What to produce | Transcribe exactly the entries from the "At what coordinates" line to the end, both included, minus pictures.

Screenshot grounding data:
#####

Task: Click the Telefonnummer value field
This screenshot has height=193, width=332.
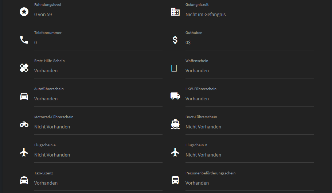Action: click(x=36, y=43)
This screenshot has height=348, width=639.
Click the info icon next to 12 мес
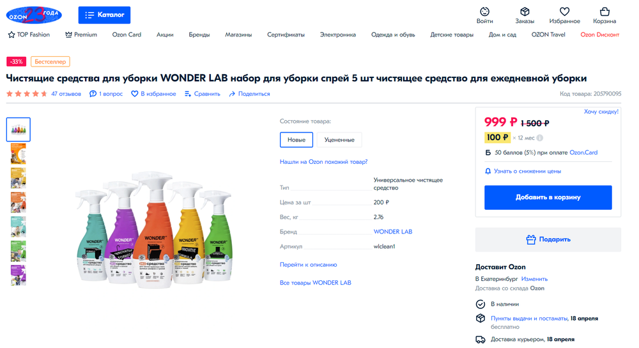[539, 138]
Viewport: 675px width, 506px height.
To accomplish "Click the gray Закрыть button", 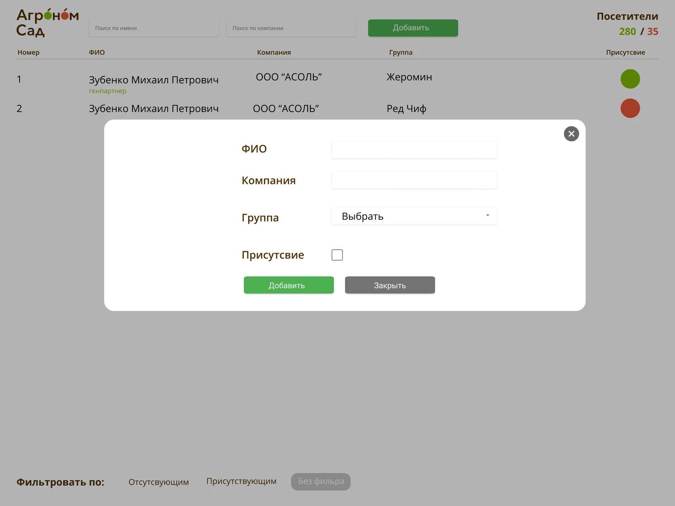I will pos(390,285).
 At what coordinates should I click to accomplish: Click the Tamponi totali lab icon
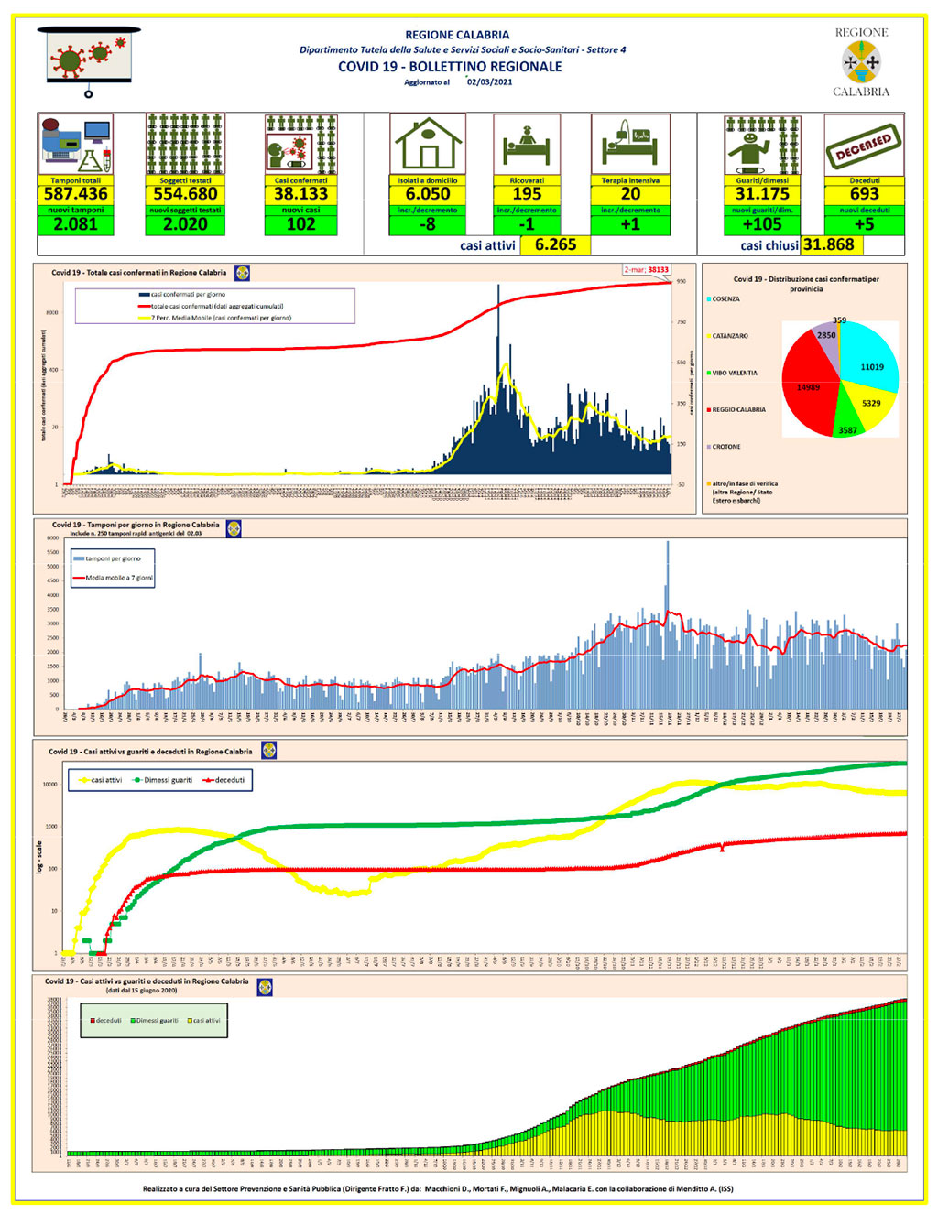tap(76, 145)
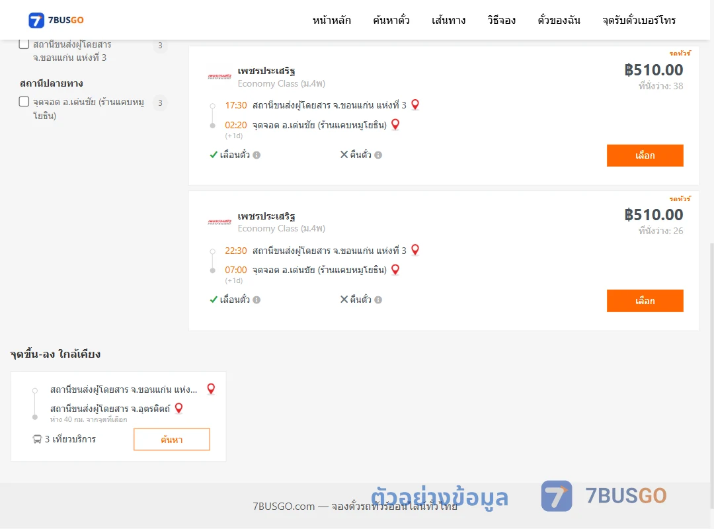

#####

Exercise output |
 At what coordinates should I click to accomplish: Click the Tamponi totali lab icon
tap(76, 145)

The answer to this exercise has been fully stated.